Tensorflow high-level API introduction: Estimator

1. Estimator architecture

2. Steps to use Estimator

3. Understand Estimator from the source code

(1) The source code of Estimator is as follows:

(2) Build model_fn

(3) What is tf.estimator.EstimatorSpec

(4) Specify config


1. Estimator architecture

            

    You can see that the Estimator is a High level API, and the Mid-level API are:

  • Layers: used to build the network structure
  • Datasets: used to build a data reading pipeline
  • Metrics: used to evaluate network performance

    It can be seen that if we use Estimator, we only need to pay attention to these three parts, instead of worrying about some too detailed things, and no longer need to use annoying Session.

2. Steps to use Estimator

         

 

  • Create one or more input functions, namely input_fn;
  • Define the feature columns of the model, namely feature_columns;
  • Instantiate the Estimator, specify the feature column and various hyperparameters;
  • Call one or more methods on the Estimator object, passing the appropriate input function as the source of the data. (Train, evaluate, predict)

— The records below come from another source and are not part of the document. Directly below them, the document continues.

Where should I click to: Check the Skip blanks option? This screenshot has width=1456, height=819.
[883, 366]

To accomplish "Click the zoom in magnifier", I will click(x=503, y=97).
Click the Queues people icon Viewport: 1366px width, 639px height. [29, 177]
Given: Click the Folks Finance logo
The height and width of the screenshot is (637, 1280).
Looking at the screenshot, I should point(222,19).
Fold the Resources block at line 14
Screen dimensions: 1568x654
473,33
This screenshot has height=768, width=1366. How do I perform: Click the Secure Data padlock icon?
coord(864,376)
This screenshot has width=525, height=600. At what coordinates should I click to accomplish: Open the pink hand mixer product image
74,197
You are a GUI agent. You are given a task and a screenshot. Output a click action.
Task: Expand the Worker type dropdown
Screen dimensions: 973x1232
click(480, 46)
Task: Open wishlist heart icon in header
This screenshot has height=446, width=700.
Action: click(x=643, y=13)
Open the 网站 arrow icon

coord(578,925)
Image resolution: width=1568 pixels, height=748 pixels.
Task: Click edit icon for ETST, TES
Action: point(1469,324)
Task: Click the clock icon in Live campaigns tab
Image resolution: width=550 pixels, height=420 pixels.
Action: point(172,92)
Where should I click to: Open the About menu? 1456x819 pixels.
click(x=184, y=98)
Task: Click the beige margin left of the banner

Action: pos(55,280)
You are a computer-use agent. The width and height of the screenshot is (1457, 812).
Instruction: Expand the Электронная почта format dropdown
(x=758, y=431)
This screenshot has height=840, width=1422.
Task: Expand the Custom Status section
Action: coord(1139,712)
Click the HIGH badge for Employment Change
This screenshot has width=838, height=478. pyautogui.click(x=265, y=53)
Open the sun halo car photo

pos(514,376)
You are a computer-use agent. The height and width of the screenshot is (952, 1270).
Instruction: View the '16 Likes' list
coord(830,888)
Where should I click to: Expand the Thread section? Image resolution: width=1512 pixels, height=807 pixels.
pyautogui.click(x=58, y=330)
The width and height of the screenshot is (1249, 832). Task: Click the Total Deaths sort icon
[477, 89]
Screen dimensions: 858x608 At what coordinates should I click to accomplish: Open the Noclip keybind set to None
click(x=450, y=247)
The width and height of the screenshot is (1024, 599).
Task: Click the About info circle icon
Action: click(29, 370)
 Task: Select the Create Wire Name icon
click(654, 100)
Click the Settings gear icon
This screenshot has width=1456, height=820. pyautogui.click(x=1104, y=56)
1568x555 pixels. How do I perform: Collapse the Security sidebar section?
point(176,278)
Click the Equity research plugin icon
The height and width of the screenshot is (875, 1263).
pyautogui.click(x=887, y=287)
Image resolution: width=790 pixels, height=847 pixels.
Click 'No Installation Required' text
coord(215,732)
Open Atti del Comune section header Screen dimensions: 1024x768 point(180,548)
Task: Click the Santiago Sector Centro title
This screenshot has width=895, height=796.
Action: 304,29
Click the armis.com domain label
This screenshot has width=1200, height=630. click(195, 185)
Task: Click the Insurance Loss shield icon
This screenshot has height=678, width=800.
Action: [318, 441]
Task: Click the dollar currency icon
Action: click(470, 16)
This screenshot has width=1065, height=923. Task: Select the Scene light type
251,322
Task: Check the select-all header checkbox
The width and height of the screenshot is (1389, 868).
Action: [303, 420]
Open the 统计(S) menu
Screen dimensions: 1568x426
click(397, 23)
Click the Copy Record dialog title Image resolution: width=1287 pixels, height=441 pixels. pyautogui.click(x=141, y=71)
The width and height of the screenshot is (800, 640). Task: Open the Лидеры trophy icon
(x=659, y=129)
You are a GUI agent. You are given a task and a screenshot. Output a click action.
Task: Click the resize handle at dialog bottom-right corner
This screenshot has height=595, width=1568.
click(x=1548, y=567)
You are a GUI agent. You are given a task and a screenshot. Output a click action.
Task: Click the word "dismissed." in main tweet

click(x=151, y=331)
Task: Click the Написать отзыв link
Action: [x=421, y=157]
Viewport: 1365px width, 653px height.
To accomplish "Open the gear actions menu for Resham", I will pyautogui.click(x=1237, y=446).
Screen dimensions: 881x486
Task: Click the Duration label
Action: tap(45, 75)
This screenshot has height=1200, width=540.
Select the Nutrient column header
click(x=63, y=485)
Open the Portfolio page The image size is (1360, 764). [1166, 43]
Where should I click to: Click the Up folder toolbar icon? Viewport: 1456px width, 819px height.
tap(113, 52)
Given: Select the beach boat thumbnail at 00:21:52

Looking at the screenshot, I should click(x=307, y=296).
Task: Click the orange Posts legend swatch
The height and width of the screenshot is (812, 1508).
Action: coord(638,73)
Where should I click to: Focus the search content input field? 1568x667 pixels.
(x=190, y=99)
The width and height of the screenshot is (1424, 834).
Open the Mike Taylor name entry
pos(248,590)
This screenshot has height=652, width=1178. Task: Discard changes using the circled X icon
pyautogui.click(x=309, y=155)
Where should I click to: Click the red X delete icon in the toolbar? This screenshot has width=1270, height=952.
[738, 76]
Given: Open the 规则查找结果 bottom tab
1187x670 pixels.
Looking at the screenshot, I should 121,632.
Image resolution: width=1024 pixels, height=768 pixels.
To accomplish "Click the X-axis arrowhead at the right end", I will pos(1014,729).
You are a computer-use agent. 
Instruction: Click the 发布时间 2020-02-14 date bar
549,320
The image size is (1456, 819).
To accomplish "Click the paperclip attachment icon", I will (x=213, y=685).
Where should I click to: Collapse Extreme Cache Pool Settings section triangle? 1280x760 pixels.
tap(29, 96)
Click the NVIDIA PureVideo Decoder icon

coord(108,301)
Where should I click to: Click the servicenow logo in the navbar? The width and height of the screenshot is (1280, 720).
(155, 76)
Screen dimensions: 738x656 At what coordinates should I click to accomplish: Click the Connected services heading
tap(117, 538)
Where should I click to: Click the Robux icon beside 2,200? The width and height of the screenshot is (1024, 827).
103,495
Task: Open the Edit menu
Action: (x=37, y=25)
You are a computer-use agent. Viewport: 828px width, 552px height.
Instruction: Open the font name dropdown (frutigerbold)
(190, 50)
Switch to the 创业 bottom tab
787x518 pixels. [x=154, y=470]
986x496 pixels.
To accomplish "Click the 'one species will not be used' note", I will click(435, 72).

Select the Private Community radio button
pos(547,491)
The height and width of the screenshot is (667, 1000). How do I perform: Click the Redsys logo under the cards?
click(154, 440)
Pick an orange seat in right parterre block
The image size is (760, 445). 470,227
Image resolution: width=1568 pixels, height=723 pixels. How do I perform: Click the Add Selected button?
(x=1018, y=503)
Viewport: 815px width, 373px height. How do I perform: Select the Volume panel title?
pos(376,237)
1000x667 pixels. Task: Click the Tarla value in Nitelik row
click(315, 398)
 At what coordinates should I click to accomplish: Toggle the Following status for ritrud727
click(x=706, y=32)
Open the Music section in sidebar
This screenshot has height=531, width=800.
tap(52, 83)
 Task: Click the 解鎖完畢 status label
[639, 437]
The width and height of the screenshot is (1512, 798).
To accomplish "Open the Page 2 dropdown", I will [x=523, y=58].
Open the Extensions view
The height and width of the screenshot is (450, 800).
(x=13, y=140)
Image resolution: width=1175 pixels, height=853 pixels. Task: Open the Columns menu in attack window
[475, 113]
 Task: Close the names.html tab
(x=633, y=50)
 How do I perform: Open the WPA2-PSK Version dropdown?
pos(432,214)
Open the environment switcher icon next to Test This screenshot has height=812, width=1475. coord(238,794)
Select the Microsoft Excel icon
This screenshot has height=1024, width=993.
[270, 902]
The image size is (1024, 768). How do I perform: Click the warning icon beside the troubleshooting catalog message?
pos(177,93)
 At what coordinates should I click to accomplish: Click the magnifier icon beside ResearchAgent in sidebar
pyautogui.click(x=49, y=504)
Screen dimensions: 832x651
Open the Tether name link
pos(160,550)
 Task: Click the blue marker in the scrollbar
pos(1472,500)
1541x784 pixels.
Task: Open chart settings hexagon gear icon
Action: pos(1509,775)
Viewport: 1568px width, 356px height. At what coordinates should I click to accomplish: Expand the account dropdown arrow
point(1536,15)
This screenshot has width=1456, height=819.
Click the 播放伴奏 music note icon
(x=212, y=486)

 3. Understand Estimator from the source code

(1) The source code of Estimator is as follows:

class Estimator(object):
  def __init__(self, 
               model_fn, 
               model_dir=None, 
               config=None, 
               params=None, 
               warm_start_from=None):
  ...

- model_dir: 指定checkpoints和其他日志存放的路径。
- model_fn: 这个是需要我们自定义的网络模型函数,后面详细介绍
- config: 用于控制内部和checkpoints等,如果model_fn函数也定义config这个变量,则会将config传给model_fn
- params: 该参数的值会传递给model_fn。
- warm_start_from: 指定checkpoint路径,会导入该checkpoint开始训练

(2) Build model_fn

def model_fn(
    features,    # This is batch_features from input_fn,`Tensor` or dict of `Tensor` (depends on data passed to `fit`).
    labels,     # This is batch_labels from input_fn
    mode,       # An instance of tf.estimator.ModeKeys
    params,     # Additional configuration
    config=None
   ):
 ...

- features和labels两个参数是从输入函数中返回的特征和标签批次,也就是说,features 和 labels 是模型将使用的数据;
- params 是一个字典,它可以传入许多参数用来构建网络或者定义训练方式等。例如通过设置params['n_classes']来定义最终输出节点的个数等。
- config 通常用来控制checkpoint或者分布式什么,这里不深入研究。
- mode 参数表示调用程序是请求训练、评估还是预测,分别通过tf.estimator.ModeKeys.TRAIN/EVAL/PREDICT 来定义。
    另外通过观察DNNClassifier的源代码可以看到,mode这个参数并不用手动传入,因为Estimator会自动调整。
    例如当你调用estimator.train(...)的时候,mode则会被赋值tf.estimator.ModeKeys.TRAIN。

     model_fn needs to provide different processing methods for different modes, and all need to return an instance of tf.estimator.EstimatorSpec . The popular explanation is: the model has three stages of training, verification and testing, and for different modes, there are different ways of processing the data. For example, in the training phase, we need to feed the data to the model. The model gives a predicted value based on the input data. Then we calculate the loss through the predicted value and the true value, and finally use the loss to update the network parameters. In the evaluation phase, we don’t The network parameters need to be backpropagated to update. In other words, mdoel_fn needs to set three sets of codes for the three modes. What else does model_fn need to return? Estimator stipulates that model_fn needs to return tf.estimator.EstimatorSpec so that it can be processed more generally.

(3) What is tf.estimator.EstimatorSpec

    It is a class (class), which is defined in model_fn, and model_fn returns an instance of it. This instance is used to initialize the Estimator class. The source code is as follows:

class EstimatorSpec():
  def __new__(cls,
              mode,
              predictions=None,
              loss=None,
              train_op=None,
              eval_metric_ops=None,
              export_outputs=None,
              training_chief_hooks=None,
              training_hooks=None,
              scaffold=None,
              evaluation_hooks=None,
              prediction_hooks=None):
...
- mode:一个ModeKeys,指定是training(训练)、evaluation(计算)还是prediction(预测).
- predictions:Predictions Tensor or dict of Tensor.
- loss:Training loss Tensor. Must be either scalar, or with shape [1].
- train_op:适用于训练的步骤.
- eval_metric_ops: Dict of metric results keyed by name. The values of the dict can be one of the following:
  (1) instance of Metric class.
  (2) Results of calling a metric function, namely a (metric_tensor, update_op) tuple. 
      metric_tensor should be evaluated without any impact on state (typically is a pure computation results based on variables.). 
      For example, it should not trigger the update_op or requires any input fetching.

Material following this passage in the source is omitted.